**TASK REQUIREMENTS:**
Could you return the lines below exactly, from the first line up to and including the line that holds "Zoom in with"?
* * * * * * *
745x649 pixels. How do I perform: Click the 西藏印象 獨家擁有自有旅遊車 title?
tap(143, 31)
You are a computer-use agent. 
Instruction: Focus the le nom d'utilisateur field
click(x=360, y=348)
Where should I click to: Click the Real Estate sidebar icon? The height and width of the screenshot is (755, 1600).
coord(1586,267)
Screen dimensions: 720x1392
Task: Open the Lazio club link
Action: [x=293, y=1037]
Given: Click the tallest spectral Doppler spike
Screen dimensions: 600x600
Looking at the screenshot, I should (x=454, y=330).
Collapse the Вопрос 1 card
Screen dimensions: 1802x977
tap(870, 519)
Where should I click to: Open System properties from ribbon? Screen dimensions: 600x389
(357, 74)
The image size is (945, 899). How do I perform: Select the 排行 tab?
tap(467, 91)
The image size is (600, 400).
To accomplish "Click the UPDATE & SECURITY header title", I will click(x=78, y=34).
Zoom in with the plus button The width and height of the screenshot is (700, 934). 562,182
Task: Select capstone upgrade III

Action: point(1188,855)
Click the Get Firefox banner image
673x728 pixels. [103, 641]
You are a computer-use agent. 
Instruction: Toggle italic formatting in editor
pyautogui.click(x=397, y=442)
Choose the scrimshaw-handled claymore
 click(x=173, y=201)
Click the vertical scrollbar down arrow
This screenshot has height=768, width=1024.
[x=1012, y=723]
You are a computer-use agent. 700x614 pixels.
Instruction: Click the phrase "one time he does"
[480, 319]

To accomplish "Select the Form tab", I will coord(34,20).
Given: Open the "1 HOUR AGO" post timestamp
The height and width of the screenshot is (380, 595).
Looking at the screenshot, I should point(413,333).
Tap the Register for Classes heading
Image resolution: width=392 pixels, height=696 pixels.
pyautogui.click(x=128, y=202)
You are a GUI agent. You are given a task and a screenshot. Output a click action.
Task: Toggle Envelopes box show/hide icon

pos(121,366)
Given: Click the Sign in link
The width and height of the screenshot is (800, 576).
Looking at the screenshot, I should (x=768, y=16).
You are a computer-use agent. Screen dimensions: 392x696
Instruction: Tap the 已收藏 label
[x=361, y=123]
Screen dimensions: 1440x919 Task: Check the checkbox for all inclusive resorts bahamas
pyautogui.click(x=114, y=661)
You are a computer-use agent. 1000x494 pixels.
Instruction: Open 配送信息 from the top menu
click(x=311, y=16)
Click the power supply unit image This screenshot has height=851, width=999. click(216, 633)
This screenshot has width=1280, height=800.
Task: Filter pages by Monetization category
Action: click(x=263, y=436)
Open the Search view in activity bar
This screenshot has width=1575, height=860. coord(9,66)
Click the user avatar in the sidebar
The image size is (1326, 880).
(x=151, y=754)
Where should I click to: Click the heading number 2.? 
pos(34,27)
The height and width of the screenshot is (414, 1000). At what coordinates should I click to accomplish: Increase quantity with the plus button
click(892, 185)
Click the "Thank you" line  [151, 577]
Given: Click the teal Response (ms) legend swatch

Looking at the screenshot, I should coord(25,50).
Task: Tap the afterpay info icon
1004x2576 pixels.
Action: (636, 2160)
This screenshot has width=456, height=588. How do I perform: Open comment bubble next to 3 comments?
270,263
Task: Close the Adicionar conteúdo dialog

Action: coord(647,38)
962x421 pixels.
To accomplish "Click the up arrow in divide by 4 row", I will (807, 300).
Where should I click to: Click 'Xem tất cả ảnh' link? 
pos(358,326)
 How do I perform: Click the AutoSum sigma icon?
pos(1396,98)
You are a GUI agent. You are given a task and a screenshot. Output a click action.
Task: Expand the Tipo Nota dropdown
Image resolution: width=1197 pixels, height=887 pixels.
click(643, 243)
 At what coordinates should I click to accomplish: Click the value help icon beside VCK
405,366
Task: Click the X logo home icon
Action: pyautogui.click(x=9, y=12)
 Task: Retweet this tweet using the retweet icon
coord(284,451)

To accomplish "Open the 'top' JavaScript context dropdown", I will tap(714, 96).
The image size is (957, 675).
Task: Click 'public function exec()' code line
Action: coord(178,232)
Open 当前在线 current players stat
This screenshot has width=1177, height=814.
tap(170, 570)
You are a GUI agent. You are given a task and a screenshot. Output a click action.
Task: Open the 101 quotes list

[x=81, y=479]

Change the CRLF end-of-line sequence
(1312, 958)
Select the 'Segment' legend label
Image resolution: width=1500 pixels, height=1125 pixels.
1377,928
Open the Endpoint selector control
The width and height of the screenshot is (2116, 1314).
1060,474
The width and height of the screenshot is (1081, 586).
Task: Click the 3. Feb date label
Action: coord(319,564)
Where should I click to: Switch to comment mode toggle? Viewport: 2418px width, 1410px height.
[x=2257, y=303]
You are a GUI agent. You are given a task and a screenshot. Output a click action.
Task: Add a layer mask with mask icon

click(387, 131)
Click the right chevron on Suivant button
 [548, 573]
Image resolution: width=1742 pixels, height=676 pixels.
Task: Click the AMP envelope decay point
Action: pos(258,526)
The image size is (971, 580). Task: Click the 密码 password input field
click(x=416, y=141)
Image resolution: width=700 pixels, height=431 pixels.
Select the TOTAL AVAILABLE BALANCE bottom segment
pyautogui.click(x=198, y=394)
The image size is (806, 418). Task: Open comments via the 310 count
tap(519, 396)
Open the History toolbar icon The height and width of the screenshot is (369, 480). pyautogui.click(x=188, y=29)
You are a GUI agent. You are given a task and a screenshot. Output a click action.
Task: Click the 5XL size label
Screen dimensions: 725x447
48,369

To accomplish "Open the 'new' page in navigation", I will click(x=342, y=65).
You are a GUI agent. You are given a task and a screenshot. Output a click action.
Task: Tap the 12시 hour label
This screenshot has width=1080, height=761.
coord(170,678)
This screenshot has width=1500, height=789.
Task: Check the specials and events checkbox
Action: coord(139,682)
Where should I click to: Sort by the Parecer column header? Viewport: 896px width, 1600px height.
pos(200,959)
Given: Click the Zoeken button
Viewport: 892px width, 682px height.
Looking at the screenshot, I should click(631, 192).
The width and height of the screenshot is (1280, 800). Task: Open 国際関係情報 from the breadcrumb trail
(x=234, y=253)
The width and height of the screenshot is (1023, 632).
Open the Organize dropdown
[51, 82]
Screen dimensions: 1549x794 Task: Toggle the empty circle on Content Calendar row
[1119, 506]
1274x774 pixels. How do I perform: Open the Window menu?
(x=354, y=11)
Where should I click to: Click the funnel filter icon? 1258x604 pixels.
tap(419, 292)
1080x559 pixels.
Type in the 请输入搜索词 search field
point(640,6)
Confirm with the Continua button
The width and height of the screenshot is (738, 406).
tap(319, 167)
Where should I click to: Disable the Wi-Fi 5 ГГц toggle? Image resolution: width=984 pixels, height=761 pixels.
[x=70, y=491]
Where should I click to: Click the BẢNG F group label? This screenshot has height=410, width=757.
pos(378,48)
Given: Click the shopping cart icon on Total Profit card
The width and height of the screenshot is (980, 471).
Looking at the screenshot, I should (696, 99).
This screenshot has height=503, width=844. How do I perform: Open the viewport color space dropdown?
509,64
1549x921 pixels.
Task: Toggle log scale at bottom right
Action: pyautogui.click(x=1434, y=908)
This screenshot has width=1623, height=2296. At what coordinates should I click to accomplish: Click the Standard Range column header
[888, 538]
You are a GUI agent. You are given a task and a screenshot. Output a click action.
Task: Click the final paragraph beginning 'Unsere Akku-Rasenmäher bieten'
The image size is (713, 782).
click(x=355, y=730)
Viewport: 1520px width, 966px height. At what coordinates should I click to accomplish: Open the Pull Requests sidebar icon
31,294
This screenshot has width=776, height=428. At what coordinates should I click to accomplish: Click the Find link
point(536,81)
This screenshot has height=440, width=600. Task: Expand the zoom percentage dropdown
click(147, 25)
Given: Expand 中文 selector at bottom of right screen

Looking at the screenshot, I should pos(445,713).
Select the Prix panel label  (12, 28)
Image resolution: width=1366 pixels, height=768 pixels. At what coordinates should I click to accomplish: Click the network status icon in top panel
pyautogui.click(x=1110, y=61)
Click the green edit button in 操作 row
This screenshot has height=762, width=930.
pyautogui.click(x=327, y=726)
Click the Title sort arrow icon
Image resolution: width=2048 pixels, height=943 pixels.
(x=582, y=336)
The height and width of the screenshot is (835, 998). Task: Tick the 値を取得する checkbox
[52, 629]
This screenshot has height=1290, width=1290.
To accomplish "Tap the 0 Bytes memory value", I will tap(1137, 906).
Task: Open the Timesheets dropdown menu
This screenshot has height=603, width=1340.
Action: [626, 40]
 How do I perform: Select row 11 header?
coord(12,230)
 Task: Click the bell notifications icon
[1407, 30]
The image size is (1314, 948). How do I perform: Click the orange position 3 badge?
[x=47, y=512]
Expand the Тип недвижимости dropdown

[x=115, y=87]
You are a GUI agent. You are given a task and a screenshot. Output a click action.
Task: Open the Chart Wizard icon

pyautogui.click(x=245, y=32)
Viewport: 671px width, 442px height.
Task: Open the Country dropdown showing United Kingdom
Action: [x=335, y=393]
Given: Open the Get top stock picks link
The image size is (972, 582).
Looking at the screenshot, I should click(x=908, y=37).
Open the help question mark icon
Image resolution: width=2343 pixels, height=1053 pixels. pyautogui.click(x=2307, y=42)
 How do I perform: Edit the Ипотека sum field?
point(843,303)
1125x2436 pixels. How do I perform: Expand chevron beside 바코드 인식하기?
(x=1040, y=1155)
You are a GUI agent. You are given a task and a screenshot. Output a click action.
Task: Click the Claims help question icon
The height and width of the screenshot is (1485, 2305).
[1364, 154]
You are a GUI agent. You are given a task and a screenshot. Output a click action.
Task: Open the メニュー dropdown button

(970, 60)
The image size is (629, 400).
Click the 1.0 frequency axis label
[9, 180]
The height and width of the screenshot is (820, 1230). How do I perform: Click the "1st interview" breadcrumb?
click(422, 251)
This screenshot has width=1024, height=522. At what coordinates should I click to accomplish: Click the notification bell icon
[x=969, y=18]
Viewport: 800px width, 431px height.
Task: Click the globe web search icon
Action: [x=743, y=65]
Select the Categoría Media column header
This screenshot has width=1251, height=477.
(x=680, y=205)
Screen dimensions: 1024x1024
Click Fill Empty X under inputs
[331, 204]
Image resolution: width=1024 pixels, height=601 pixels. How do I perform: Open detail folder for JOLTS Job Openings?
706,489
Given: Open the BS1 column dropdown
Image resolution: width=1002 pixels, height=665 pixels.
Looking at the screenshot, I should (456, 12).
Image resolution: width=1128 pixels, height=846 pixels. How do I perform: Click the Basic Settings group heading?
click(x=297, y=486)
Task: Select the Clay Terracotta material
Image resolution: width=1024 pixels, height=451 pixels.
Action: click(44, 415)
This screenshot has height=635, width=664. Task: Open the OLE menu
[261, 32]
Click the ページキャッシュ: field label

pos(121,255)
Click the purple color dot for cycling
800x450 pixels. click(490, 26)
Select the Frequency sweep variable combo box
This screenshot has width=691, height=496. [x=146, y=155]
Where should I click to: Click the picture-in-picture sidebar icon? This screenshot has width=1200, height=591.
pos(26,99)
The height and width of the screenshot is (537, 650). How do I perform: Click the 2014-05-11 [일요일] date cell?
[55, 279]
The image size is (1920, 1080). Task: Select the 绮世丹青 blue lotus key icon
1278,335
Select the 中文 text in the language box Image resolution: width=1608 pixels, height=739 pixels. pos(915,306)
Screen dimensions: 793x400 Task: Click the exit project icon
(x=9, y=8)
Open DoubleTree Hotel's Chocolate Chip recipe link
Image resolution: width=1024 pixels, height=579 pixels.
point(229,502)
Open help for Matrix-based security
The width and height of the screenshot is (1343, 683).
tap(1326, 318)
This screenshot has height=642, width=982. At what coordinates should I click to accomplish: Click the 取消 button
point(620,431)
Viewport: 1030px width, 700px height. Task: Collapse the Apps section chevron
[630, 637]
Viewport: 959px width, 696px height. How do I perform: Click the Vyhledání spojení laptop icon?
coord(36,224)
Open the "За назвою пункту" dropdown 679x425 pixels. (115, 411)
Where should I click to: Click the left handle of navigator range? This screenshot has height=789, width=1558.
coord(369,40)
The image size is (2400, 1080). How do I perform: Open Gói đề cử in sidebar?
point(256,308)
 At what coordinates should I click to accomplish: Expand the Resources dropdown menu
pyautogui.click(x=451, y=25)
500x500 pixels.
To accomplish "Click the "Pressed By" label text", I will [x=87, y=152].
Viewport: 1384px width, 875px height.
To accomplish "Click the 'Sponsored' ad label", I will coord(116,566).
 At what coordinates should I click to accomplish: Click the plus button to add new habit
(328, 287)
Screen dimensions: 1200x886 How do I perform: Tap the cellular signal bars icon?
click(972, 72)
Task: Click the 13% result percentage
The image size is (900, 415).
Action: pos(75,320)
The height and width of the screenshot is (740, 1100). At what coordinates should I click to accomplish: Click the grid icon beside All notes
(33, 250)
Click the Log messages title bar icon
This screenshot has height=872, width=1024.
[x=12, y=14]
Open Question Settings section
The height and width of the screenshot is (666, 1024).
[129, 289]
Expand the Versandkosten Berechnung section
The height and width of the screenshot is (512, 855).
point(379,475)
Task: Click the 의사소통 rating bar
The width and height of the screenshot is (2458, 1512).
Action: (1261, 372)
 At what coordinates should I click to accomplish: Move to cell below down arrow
* * * * * * *
**TASK RESULT:**
745x649 pixels. How do I perform: Click the 西藏印象 獨家擁有自有旅遊車 title?
tap(143, 31)
You are a computer-use agent. 
Instruction: Focus the le nom d'utilisateur field
click(x=360, y=348)
Where should I click to: Click the Real Estate sidebar icon? The height and width of the screenshot is (755, 1600).
coord(1586,267)
Screen dimensions: 720x1392
Task: Open the Lazio club link
Action: [x=293, y=1037]
Given: Click the tallest spectral Doppler spike
Screen dimensions: 600x600
Looking at the screenshot, I should (x=454, y=330).
Collapse the Вопрос 1 card
Screen dimensions: 1802x977
tap(870, 519)
Where should I click to: Open System properties from ribbon? Screen dimensions: 600x389
(357, 74)
The image size is (945, 899). How do I perform: Select the 排行 tab?
tap(467, 91)
The image size is (600, 400).
To accomplish "Click the UPDATE & SECURITY header title", I will click(x=78, y=34).
Zoom in with the plus button The width and height of the screenshot is (700, 934). 562,182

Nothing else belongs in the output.